Chris Baer teaches photography and graphic design at Martha’s Vineyard Regional High School. He’s been collecting vintage photographs for many years.

The Pumping Station

Built by the Cottage City Water Company in 1890, the pumping station at the head of the Lagoon draws clean water from what was then known as Beech Grove Spring and pumps it to the iron standpipe en route to town. In 1897 the station reportedly fed nearly 13 miles of mains and supplied water to 488 taps and 65 hydrants throughout Oak Bluffs. The corporation behind the company was a loose group of local entrepreneurs, wealthy summer residents, and professionals such as William Wheeler and Charles Parks, whose firm had built 14 similar waterworks from Maine to Florida.

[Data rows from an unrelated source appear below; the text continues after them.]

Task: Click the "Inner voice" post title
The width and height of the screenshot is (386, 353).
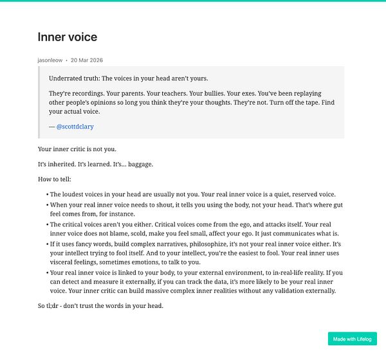Action: click(68, 37)
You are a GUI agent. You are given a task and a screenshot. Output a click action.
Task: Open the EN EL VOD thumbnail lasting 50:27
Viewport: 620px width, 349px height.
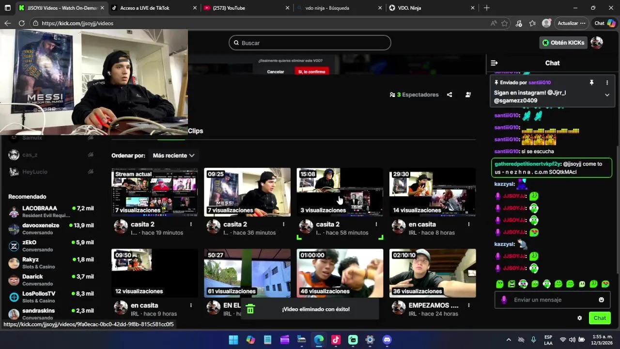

A few weeks after the station opened, the Boston Globe dutifully (if skeptically) reported this colorful tale: “A story (which may be more or less legendary) is told of this never-failing spring similar to the one regarding the discovery of Poland spring, which is that a farmer had a sick cow among his herd in the pasture near where this water bubbled from the ground. This wise old cow took to drinking the beverage freely, and found it one of the “greatest medical discoveries.” She was cured of her malady, whatever it might have been, and the water has been analyzed by experts and pronounced of the purest quality and declared to contain valuable medicinal properties. It would seem a fitting tribute to those Christopher Columbus-like cows of Poland and Vineyard Highlands to call them the cows which gave the golden milk.

The local mastermind behind this project was Zenas Dillingham Linton of Cottage City, who had retired from maritime life to become an Island grocer. He served not only as president of the Cottage City Water Company but also as the Cottage City town treasurer. It was not until he retired to Sailors’ Snug Harbor, an off-Island retirement home for merchant seamen, that it was discovered that some $11,000 had gone missing from town funds under his watch. He was arrested, together with former selectman Edmund Eldridge who was his nephew by marriage as well as the sitting judge of the Dukes County District Court. They were charged with 36 counts of conspiracy and larceny of town funds. In a likely plea bargain, Linton turned state’s evidence and testified to writing 36 checks to Judge Eldridge in a conspiratorial money-laundering scheme. Nevertheless, Eldridge was ultimately acquitted.

Still in operation, the Lagoon Pond Well is said to be the oldest active pumping station in Massachusetts.